If the players have equal resources, then it's always a tie regardless of strategy (since you didn't assign different values to the different battlefields).
If one player has more than twice the resources of the other, splitting them evenly guarantees a complete victory.
Suppose the players have $B$ and $E$ resources, and without loss of generality assume $2E \gt B \gt E$.
Let $m = \lfloor B/(B-E)\rfloor \ge 2$.
The value of the game with optimal play is $2/m$. This is the difference between wins and losses, and twice the probability of a win in both battlefields, $1/m$.
Let $d= B-E, B = md + r$. Let $p$ be any number in $(r, d)$. Let $q = E/(m-1)$.
An optimal strategy for Blotto, the player with $B$, is to have a $1/m$ chance to allocate each of $p, p + d, p + 2d, ... p+(m-1)d$ in the first battlefield.
An optimal strategy for the enemy with $E$ is to have a $1/m$ chance to allocate each of $0, q, 2q, ... (m-1)q$ in the first battlefield.
For example, if $E=1$ and $B=1.6$, then $m=2$ and the enemy can do no better than to commit everything to a random battlefield.

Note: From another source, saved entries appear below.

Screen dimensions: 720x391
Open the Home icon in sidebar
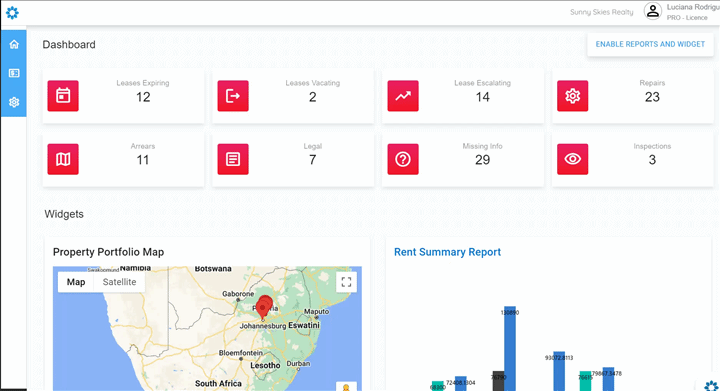(x=14, y=44)
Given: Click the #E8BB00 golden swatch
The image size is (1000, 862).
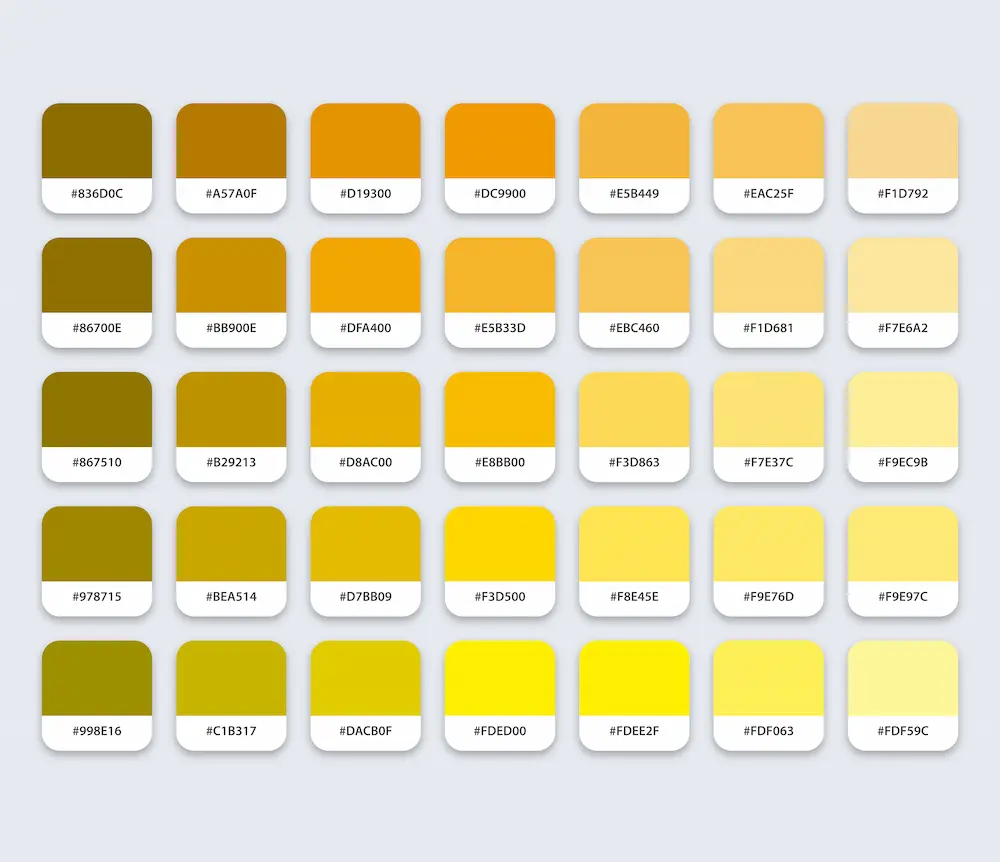Looking at the screenshot, I should tap(500, 410).
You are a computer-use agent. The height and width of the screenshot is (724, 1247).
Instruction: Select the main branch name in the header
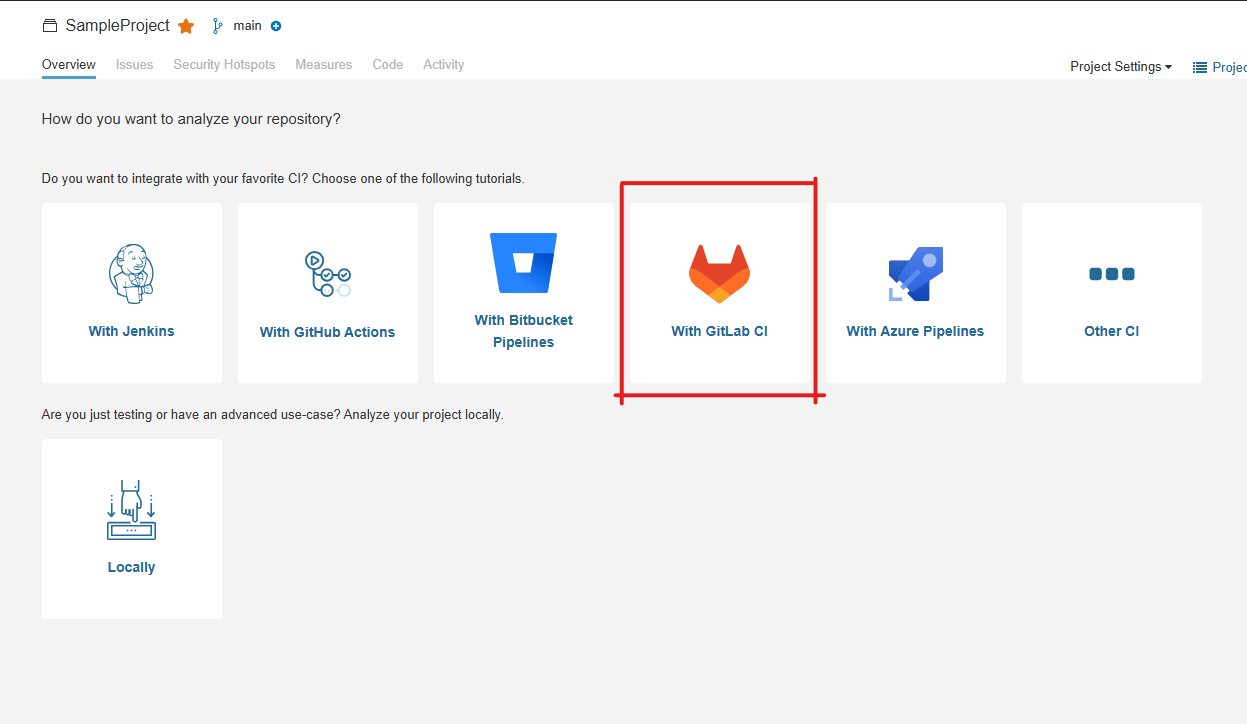246,25
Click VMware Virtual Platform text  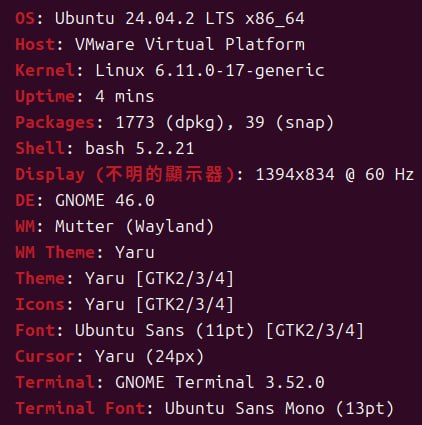[190, 44]
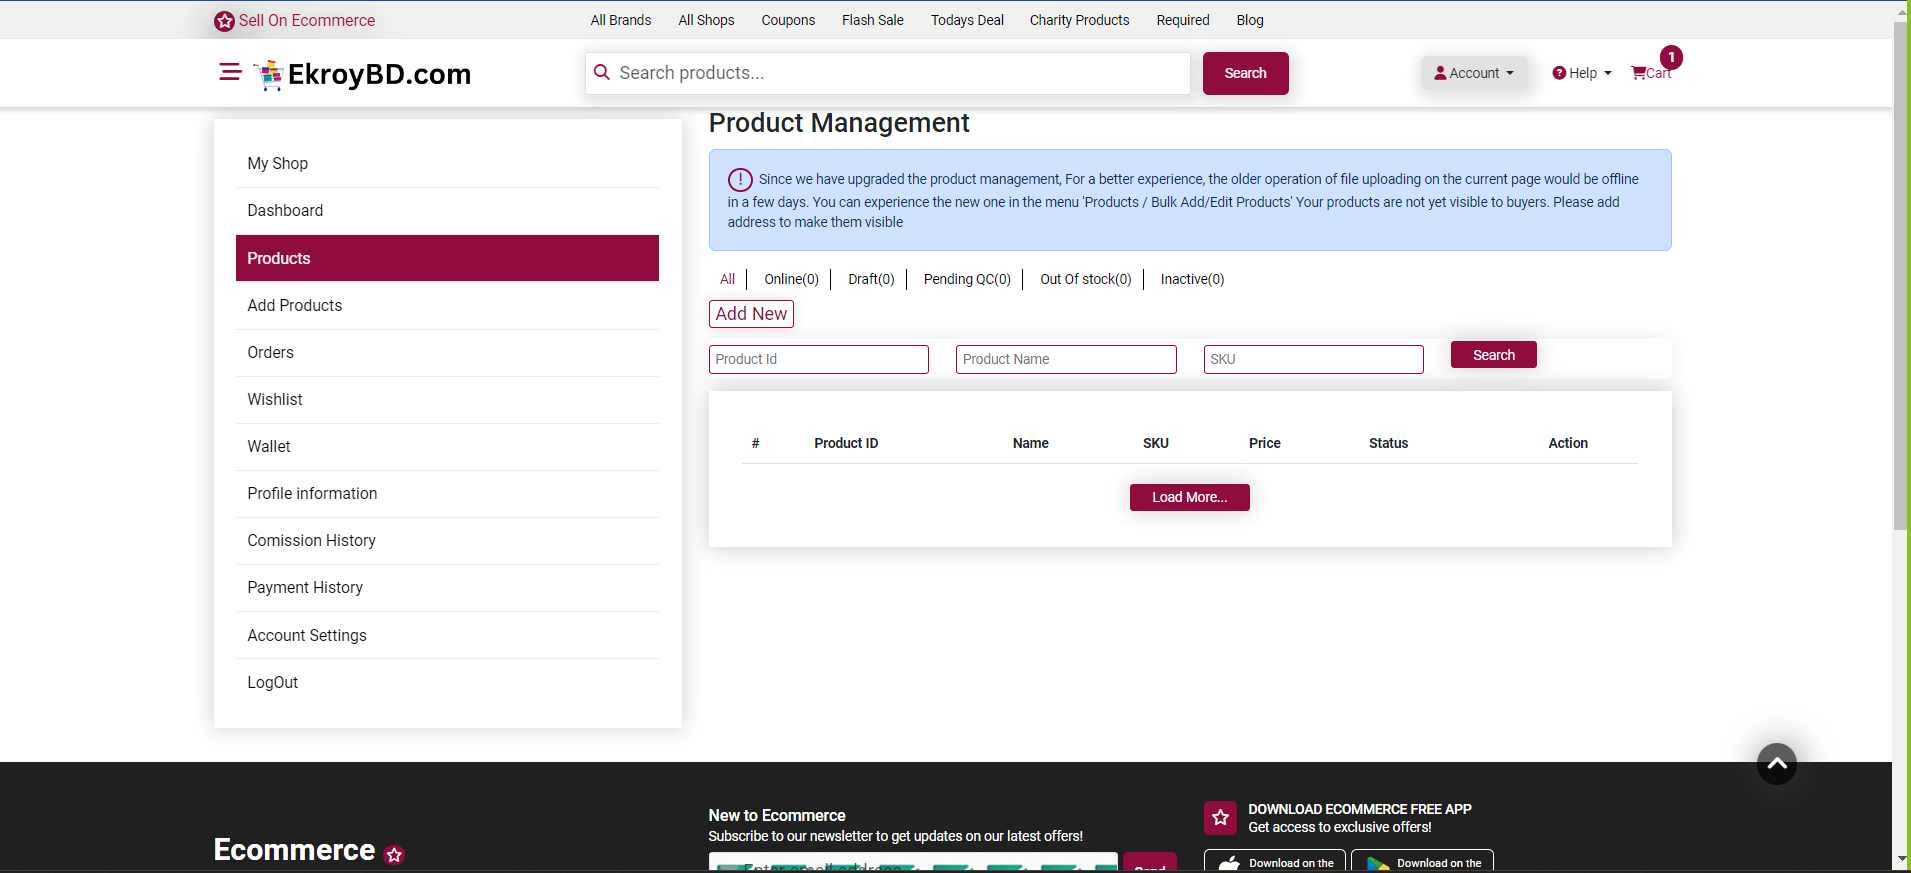Open Orders in the sidebar
This screenshot has width=1911, height=873.
point(271,352)
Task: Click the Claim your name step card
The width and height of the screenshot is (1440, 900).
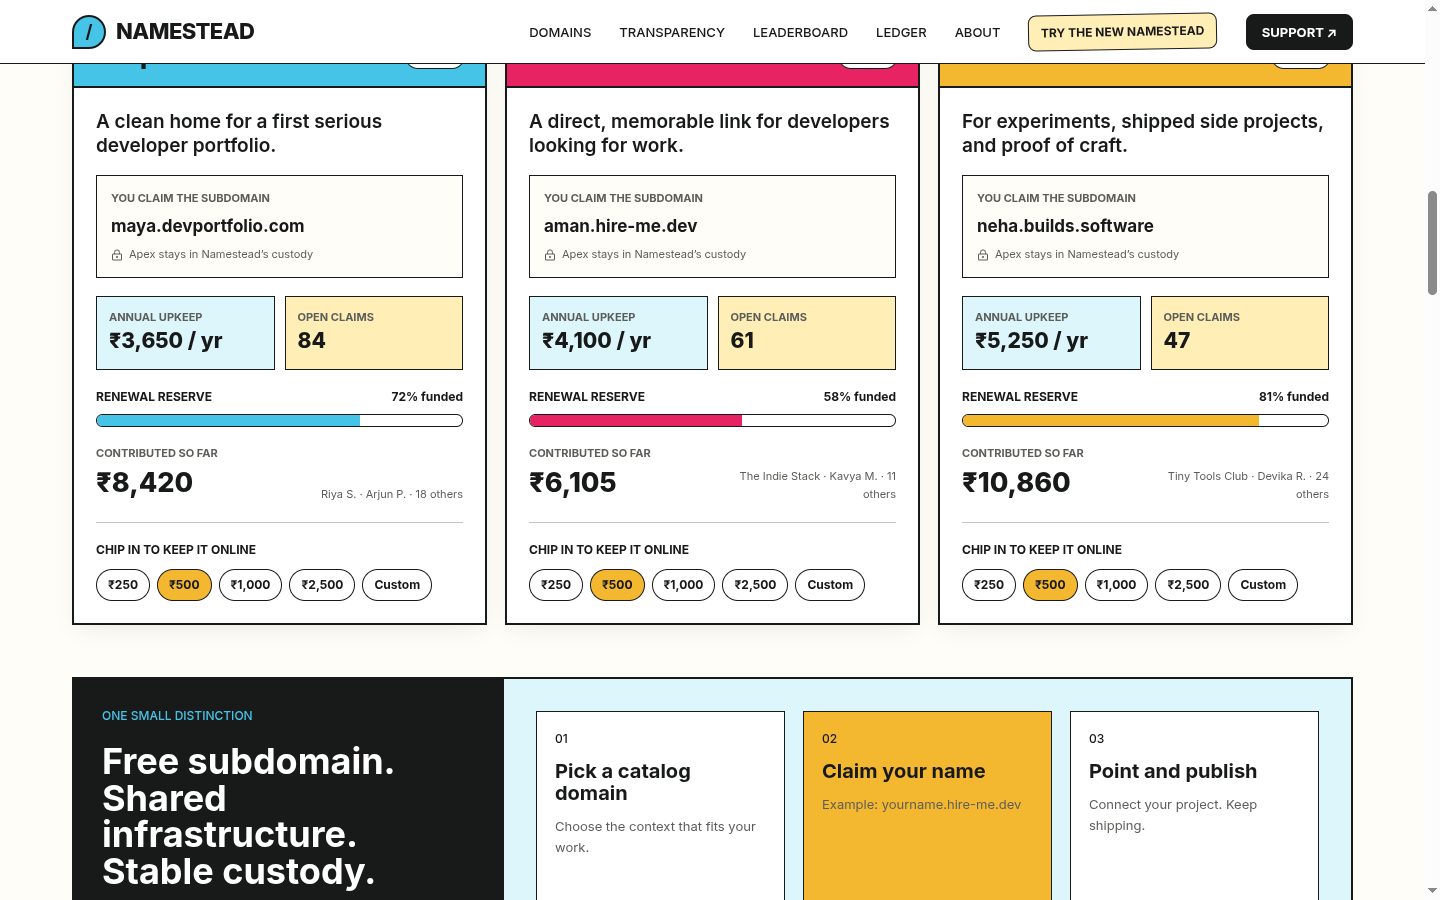Action: (x=927, y=805)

Colonel Blotto tries to guess which one, and succeeds with probability $1/2$ (or else they split the battlefields). If $E=1$ and $B=1.4$, then $m=3$ and the enemy should allocate its forces as $(0,1)$, $(1/2,1/2)$, or $(1,0)$ with equal probabilities. Colonel Blotto can only win both battlefields in one of these situations, picks one, and guesses correctly with probability $1/3$.